There’s been a lot of debate on which one is better. Recently Lex Fridman (Research Scientist at MIT working on human-centered Artificial Intelligence) was interviewed by Joe Rogan, and I quote this from Joe Rogan Experience #1292

Elon Musk says best sensor is camera, everybody says at this time LIDAR: these lasers are the best sensors. So here’s the difference: Lasers are more precise, they work better in poor lightening conditions, they are more reliable. You can build safe systems today, that use lidar. The problem is that they don’t have much information. So if you are going to build Artificial Intelligence systems or machine learning systems, that learn from huge amount of data, camera is the way to go. You can learn so much more, you can see so much more! So the richer, deeper sensor is camera, But its harder, you have to collect huge amount of data. So today if you have to build a safe system, you can go for LIDAR, tommorow however you define tommorw, Elon Musk says this in a year, other says five, ten, twenty years, camera is the way to go. That’s the hard debate.

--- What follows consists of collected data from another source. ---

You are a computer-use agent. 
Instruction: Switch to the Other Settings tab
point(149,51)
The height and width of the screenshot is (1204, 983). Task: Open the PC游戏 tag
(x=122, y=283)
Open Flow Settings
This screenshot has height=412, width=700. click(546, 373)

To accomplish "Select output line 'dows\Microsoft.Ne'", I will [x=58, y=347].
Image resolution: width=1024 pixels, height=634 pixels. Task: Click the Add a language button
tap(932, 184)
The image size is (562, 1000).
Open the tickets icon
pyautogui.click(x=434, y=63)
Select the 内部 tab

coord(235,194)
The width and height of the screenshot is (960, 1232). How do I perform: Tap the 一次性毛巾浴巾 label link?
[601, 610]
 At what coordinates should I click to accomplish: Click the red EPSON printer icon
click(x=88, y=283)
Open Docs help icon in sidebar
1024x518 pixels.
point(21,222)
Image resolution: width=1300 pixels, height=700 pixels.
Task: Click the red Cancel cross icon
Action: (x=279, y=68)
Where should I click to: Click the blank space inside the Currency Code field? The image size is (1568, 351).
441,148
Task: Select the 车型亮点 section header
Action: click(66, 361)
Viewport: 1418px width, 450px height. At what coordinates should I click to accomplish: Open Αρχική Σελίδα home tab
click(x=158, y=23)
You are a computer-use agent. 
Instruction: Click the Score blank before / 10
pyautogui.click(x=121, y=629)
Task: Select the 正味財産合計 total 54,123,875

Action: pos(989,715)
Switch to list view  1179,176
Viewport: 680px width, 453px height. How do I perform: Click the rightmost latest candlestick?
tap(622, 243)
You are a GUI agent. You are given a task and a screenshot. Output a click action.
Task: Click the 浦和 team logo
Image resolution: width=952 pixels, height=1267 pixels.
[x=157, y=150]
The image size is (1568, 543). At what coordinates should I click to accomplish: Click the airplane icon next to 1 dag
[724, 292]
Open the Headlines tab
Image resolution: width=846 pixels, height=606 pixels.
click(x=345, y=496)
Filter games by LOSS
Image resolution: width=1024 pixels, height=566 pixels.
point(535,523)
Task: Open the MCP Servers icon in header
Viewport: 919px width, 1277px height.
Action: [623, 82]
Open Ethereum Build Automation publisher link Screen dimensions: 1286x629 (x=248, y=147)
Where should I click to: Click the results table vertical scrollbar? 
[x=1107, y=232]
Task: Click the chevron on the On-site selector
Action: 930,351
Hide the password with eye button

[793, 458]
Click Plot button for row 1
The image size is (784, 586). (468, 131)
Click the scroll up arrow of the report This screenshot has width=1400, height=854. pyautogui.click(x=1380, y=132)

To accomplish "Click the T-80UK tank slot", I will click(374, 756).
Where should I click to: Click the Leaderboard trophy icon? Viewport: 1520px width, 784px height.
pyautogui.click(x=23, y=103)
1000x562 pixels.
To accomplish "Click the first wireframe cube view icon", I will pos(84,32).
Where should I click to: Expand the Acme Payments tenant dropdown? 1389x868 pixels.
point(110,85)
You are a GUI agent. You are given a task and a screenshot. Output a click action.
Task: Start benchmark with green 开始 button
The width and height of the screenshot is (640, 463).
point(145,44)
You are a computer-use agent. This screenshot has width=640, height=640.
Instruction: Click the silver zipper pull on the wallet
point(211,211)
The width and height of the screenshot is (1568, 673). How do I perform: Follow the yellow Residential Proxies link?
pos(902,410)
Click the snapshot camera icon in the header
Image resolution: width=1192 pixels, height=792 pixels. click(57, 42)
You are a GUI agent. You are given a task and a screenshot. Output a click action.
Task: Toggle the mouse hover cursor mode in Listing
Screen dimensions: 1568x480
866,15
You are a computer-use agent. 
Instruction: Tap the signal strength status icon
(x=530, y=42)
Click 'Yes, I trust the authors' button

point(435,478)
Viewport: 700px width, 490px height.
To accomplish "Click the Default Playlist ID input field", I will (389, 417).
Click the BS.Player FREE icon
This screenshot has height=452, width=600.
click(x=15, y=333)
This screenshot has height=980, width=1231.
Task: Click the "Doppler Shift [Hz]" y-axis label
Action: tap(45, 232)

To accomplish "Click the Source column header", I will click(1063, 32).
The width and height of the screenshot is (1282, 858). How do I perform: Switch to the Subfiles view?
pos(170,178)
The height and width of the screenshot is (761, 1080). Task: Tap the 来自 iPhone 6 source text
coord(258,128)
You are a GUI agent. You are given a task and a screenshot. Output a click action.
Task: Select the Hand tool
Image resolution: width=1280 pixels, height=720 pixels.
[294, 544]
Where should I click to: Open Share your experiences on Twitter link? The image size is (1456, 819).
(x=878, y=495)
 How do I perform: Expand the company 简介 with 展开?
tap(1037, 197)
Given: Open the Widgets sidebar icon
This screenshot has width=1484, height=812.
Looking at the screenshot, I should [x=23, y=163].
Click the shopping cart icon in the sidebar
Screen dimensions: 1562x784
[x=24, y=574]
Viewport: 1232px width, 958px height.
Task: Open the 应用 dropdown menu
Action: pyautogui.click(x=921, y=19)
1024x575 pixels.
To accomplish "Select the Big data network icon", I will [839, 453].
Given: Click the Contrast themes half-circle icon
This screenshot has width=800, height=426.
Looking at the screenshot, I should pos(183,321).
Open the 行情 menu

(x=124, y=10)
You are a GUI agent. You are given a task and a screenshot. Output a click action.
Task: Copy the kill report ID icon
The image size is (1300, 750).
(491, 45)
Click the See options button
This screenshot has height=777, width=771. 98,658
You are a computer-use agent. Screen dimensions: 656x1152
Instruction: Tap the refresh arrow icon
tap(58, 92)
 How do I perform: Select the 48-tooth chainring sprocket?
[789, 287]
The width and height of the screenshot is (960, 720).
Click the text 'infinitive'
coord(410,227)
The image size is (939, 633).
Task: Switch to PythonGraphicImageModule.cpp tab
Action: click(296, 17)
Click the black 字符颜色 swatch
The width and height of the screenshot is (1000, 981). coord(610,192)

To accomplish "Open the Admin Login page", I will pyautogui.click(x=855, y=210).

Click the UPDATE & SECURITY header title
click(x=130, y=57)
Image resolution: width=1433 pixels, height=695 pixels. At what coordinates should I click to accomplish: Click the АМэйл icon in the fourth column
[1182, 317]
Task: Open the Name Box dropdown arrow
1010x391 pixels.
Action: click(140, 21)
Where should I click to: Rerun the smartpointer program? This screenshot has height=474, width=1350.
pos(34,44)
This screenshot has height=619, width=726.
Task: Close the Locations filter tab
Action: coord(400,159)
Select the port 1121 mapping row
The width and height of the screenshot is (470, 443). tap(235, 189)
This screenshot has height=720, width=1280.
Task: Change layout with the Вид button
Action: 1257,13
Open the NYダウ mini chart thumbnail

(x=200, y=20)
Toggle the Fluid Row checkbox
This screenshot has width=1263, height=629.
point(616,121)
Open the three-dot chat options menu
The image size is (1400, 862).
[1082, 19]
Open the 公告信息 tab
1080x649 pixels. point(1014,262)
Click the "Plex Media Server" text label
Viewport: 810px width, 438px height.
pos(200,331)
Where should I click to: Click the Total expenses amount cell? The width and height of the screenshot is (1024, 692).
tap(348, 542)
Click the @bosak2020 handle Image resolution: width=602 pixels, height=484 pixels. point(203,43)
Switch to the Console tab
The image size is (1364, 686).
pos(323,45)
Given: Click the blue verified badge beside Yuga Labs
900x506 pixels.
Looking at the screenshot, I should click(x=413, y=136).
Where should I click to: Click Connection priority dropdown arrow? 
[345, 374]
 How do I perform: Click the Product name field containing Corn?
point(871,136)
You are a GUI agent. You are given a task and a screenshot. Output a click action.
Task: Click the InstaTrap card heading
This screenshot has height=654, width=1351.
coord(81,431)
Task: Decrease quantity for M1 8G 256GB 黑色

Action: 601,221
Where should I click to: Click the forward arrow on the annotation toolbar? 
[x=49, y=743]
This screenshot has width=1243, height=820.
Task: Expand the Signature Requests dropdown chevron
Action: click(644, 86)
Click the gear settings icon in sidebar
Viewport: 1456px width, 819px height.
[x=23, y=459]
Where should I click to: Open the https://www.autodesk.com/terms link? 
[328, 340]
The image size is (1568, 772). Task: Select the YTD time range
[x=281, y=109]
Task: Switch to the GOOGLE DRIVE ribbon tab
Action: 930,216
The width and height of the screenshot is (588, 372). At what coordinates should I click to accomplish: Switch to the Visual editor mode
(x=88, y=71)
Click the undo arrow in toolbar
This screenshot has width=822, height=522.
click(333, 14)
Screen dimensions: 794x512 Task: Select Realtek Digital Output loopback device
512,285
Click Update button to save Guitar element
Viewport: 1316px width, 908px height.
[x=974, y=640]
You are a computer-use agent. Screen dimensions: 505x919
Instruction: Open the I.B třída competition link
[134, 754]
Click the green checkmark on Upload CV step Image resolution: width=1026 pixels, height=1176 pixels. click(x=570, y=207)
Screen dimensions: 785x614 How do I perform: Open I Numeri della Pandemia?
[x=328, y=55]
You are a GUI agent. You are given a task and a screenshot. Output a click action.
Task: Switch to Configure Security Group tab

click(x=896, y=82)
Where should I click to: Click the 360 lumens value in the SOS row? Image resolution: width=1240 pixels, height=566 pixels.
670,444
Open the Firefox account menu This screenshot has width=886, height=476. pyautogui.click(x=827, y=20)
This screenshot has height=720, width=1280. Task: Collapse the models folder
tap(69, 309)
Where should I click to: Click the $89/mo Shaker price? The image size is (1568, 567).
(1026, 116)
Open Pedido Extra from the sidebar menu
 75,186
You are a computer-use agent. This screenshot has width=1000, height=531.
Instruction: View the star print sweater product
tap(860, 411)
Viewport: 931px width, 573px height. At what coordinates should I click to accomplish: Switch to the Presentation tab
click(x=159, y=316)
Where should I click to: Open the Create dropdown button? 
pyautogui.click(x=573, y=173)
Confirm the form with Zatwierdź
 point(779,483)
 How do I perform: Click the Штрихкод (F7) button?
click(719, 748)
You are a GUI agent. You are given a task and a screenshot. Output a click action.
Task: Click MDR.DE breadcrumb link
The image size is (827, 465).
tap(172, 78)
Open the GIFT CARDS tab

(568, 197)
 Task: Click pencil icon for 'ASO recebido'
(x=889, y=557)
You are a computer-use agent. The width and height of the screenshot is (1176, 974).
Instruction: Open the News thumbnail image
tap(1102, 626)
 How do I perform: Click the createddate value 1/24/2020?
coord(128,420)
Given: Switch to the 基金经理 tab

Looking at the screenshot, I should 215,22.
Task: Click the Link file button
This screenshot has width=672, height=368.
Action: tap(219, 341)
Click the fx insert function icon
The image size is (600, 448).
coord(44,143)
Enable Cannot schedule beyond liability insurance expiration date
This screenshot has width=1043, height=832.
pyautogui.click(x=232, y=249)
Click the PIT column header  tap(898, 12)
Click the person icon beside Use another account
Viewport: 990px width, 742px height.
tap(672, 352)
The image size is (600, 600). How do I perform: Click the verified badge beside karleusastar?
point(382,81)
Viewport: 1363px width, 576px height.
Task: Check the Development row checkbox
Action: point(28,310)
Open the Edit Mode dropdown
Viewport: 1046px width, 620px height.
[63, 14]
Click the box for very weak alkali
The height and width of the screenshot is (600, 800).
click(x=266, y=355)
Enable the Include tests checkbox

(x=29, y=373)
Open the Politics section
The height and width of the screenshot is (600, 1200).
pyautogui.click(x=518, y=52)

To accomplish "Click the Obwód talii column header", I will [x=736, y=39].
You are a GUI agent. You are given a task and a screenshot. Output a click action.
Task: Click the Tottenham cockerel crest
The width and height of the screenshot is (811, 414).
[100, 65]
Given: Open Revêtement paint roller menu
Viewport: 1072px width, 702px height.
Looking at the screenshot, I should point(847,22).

Well, Elon and Lex are genius 😉

If you want to know more about computer vision on Autonomous Driving, here is a nice article written on it.

Naturally, one of the first things to do in developing a self-driving car is to automatically detect the lane lines using some sort of algorithm. In this project, we will use Python and OpenCV to automatically identify the lane lines.

OpenCV

OpenCV stands for “Open Source Computer Vision” is a library for computer vision and machine learning software library invented by Intel in 1999. OpenCV has C++, Python, Java and MATLAB interfaces and supports Windows, Linux, Android, and Mac OS. OpenCV has been written natively in C++ and has a templated interface that works seamlessly with STL containers.

OpenCV Installation

You can install OpenCV using pip package installer.

pip install opencv-python

The detailed installation steps can be found here as well.
OpenCV-python installation

Verifying OpenCV Installation

After the installation, try importing the package to make sure if everything is working fine.

import cv2
cv2.__version__

If everything works perfectly fine, without any errors, you are good to go!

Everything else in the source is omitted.